In Ramadi, Fetid Quarters and Unrelenting Battles
By DEXTER FILKINS
Published: July 5, 2006
RAMADI, Iraq, July 4 — The Government Center in the middle of this devastated town resembles a fortress on the wild edge of some frontier: it is sandbagged, barricaded, full of men ready to shoot, surrounded by rubble and enemies eager to get inside.
A view of buildings in downtown Ramadi that have been destroyed by fighting between insurgent guerrillas and American soldiers and marines. More Photos »
The American marines here live eight to a room, rarely shower for lack of running water and defecate in bags that are taken outside and burned.
The threat of snipers is ever present; the marines start running the moment they step outside. Daytime temperatures hover around 120 degrees; most foot patrols have been canceled because of the risk of heatstroke.
The food is tasteless, the windows boarded up. The place reeks of urine and too many bodies pressed too close together for too long.
"Hey, can you get somebody to clean the toilet on the second floor?" one marine yelled to another from his office. "I can smell it down here."
And the casualties are heavy. Asked about the wounded under his command, Capt. Andrew Del Gaudio, 30, of the Bronx, rattled off a few.
"Let's see, Lance Corporal Tussey, shot in the thigh.
"Lance Corporal Zimmerman, shot in the leg.
"Lance Corporal Sardinas, shrapnel, hit in the face.
"Lance Corporal Wilson, shrapnel in the throat."
"That's all I can think of right now," the captain said.
So it goes in Ramadi, the epicenter of the Iraqi insurgency and the focus of a grinding struggle between the American forces and the guerrillas.
While the focus in Baghdad and other large Iraqi cities may be reconciliation or the political process, here it is still war. Sometimes the Government Center is assaulted by as many as 100 insurgents at a time.

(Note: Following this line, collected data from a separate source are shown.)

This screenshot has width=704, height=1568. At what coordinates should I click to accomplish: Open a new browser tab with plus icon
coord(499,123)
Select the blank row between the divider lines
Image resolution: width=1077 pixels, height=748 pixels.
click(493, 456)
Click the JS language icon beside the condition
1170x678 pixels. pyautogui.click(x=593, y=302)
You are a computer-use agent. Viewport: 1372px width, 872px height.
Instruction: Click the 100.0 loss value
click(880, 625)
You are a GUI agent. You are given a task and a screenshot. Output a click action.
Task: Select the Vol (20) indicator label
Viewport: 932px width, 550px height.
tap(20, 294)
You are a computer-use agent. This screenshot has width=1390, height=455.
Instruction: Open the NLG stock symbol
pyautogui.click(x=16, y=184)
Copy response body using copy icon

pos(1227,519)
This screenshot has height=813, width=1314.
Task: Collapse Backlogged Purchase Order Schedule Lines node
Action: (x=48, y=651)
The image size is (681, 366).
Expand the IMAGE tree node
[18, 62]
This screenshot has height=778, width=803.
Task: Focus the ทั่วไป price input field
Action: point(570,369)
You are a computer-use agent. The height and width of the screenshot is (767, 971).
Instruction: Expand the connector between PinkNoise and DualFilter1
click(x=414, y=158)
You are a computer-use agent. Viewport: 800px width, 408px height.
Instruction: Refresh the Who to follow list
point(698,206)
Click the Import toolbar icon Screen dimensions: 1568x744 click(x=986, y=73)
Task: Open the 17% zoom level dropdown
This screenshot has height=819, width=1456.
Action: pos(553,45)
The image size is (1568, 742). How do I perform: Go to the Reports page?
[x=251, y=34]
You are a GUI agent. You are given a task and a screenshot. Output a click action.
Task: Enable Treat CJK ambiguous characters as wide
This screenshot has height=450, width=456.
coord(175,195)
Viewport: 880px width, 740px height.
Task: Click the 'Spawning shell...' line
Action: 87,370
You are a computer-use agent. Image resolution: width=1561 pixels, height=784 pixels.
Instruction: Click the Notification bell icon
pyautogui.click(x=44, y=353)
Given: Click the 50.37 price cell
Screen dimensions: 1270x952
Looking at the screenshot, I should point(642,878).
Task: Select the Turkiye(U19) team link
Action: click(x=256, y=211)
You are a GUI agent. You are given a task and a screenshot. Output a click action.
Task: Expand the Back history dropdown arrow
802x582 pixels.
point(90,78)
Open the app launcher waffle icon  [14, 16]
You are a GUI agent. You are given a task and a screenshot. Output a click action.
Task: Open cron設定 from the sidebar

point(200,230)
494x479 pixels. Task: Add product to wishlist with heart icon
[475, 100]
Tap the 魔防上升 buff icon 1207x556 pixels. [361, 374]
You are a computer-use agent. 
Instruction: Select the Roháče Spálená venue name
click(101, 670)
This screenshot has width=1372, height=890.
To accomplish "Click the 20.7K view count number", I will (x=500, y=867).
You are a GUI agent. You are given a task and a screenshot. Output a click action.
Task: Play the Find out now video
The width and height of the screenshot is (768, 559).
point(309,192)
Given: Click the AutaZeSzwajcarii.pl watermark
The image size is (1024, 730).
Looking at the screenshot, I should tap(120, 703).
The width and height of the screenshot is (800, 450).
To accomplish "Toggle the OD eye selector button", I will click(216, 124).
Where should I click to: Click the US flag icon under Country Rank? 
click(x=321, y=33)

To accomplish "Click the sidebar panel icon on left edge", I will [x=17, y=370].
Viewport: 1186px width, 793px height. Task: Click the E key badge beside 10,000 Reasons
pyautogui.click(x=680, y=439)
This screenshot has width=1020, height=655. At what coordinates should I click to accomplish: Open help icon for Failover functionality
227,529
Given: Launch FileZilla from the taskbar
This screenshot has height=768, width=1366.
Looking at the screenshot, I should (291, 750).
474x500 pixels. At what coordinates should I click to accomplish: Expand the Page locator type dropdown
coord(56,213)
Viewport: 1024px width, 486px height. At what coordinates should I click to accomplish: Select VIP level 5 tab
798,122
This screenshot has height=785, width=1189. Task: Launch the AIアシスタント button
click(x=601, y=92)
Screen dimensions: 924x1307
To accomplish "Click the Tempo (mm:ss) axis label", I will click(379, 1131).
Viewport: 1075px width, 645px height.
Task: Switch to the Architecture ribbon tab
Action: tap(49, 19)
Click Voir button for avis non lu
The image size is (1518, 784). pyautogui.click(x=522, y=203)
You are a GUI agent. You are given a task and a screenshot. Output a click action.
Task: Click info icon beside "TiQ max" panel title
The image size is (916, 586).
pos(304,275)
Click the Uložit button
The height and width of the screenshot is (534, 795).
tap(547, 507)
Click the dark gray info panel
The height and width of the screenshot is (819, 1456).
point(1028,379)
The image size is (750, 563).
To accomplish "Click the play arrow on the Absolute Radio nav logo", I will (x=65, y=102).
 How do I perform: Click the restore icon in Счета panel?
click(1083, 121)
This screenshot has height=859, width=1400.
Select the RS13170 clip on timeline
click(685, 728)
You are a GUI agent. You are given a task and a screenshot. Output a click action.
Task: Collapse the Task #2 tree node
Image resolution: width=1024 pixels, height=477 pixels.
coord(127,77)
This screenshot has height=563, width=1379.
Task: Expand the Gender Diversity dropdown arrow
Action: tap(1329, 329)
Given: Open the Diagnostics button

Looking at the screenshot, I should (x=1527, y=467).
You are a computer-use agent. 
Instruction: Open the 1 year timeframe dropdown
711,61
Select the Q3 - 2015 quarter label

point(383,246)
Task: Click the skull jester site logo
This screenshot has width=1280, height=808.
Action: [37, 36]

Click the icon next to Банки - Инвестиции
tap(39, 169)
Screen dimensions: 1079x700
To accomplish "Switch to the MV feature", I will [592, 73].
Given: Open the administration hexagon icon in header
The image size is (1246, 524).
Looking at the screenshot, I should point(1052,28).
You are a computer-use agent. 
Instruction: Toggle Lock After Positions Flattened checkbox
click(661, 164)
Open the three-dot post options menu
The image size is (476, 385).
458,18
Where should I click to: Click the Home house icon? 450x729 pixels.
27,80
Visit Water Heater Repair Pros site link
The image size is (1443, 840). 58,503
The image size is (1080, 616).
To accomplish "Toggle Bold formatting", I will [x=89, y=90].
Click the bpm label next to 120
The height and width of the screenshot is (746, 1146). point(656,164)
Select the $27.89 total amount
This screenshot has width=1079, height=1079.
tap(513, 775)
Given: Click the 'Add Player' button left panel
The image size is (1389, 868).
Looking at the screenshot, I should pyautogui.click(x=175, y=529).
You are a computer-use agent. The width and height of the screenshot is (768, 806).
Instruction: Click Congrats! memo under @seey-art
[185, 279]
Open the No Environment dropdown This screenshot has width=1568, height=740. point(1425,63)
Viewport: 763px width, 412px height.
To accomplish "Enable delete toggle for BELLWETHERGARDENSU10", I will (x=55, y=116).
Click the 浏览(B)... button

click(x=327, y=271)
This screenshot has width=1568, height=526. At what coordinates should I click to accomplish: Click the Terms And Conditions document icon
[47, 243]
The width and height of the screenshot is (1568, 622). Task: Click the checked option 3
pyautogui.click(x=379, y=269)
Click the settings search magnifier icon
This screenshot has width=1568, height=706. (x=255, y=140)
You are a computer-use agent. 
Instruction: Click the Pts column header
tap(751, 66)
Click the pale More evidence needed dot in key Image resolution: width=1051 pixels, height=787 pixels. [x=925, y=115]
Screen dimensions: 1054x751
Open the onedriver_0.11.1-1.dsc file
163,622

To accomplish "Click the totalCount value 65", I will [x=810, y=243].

Last week a midnight gun battle between a group of insurgents and American marines lasted two hours and ended only when the Americans dropped a laser-guided bomb on an already half-destroyed building downtown. Six marines were wounded; it was unclear what happened to the insurgents.
"We go out and kill these people," said Captain Del Gaudio, the commander here. "I define success as continuing to kill the enemy to allow the government to work and for the Iraqi Army to take over."
Government Mostly in Name
That day seems a long way off. The Iraqi government exists here in little more than name. Last week about $7 million disappeared from the Rafidain Bank — most of the bank's deposits — right under the nose of an American observation post next door. An Iraqi police officer was shot in the face and dumped in the road, his American ID card stuck between his fingers.
The governor of the province, Mamoun Sami Rashid al-Alwani, still goes to work here under an American military escort. But many of the province's senior officials deserted him after the kidnapping and beheading of his secretary in May.